Pr. Vincent L.M Esnault, service de Néphrologie-Dialyse-Transplantation, CHU de Nice

 

Kaliémie normale et pathologique

Le potassium est le principal ion intracellulaire du fait de l’activité continue d’une Na+K+-ATPase ubiquitaire qui fait entrer 2 molécules de K+ en échange de la sortie de 3 molécules de Na+. La concentration intracellulaire de K+ est de 100 à 140 mosmol/L alors que la kaliémie est de 4 à 4,5 mosmol/L. A l’inverse, la natrémie est de 140 à 145 mosmol/L pour une concentration intracellulaire de Na+ de 4 mosmol/L. La kaliémie est considérée comme anormalement basse < 3,6 mmol/L et élevée > 5 mmol/L. Il existe donc comme pour toutes les variables biologiques, des zones de « gris » entre 3,6 et 4 mmol/L et entre 4,5 et 5 mmol/L, où la kaliémie est subnormale (KDIGO. 2024.  Kidney Int 2024,105,S117-S324). 98% du potassium de l’organisme est donc contenu dans les cellules de l’organisme, principalement dans les muscles, et seul 2% du potassium est présent dans les fluides extracellulaires.

Homéostasie du potassium

Elle est sous la dépendance de deux balances (Figure 1) :

Figure 1 : Homéostasie du potassium

1/ Balance externe :

Les apports alimentaires de potassium sont en moyenne de 70-75 mmol/jour, intégralement absorbés. L’essentiel devra être excrété dans les urines (70 mmol/jour) pour maintenir l’homéostasie car seule une faible quantité de K+ va être excrétée dans les selles (5-10 mmol/jour). Toutefois, le régime alimentaire modifie non seulement la quantité de potassium apporté mais aussi la capacité à absorber ce potassium ou à l’excréter dans les selles. Une restriction sévère en fruit et en légume va diminuer les apports en fibres alimentaires, favoriser la constipation et diminuer la capacité à excréter du potassium dans les selles. Les charcuteries industrielles sont des produits transformés contenant des additifs qui enrichissent leur contenu en potassium sous une forme directement assimilable (KDIGO. Kidney Int 2024,105 (Suppl 4S):S117–S314). Les sels de régime apportent aussi du potassium directement assimilable.

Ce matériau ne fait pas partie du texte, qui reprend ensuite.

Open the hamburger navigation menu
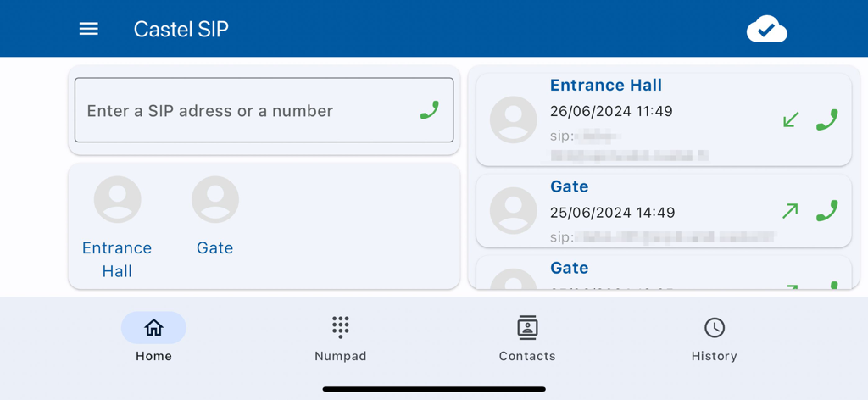 (x=89, y=29)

Le potassium est librement filtré par les glomérules et 98 à 99 % va être réabsorbé principalement dans le tubule proximal et la branche ascendante large de l’anse de Henlé. Ainsi, seul 1 à 2% du potassium filtré se retrouve à l’entrée du tubule collecteur, et l’homéostasie du potassium nécessite donc une excrétion urinaire dans ce tubule collecteur sous la dépendance de plusieurs facteurs :

  • L’aldostérone stabilise le canal sodé épithélial (ENaC) sur la membrane apicale des cellules principales, favorisant l’entrée du Na+, et stimule la Na+K+-ATPase qui permet la sortie du Na+ au pôle basolatéral contre une entrée de K+ dans la cellule (Figure 2). Le K+ va ensuite diffuser vers les urines par le canal ROMK car ENaC a créé une différence de potentiel transluminal lumière négative. Il faut noter que la stabilisation de ENaC après fixation de l’aldostérone sur le récepteur des minéralocorticoïdes (RM) est un processus long qui nécessite la translocation du complexe RM-aldostérone dans le noyau de la cellule principale pour induire la production de SGK-1 qui va inhiber Nedd4-2 qui sinon favoriserait la dégradation de ENaC dans le protéasome. Cela implique un délai d’environ 24h pour que l’aldostérone permette de retenir efficacement du Na+, et le même délai pour qu’après l’élimination d’un antagoniste des RM, l’aldostérone puisse à nouveau retenir du Na+ et permettre l’excrétion de K+.
  • L’augmentation du débit de fluide tubulaire délivré au tubule collecteur, essentiellement dépendant de la charge sodée, augmente la sécrétion distale de potassium. En effet, l’augmentation du sodium dans le fluide tubulaire stimule la réabsorption active du Na+ et la Na+K+-ATPase sur la membrane basolatérale, participant à augmenter le gradient transépithélial de potassium avec la dilution du potassium dans l’urine distale.
  • L’augmentation de la kaliémie stimule l’aldostérone mais aussi stimule directement la Na+K+-ATPase et donc le gradient transépithélial de potassium, et augmente ainsi la sécrétion urinaire du potassium dans le canal collecteur.
  • Une acidose métabolique aiguë stimule l’activité de la H+K+-ATPase, et favorise donc la sécrétion de H+ pour compenser l’acidose au prix d’une réabsorption de K+. Une alcalose métabolique stimule la sécrétion de K+.
  • Les glucocorticoïdes et la vasopressine stimulent aussi l’excrétion distale de K+.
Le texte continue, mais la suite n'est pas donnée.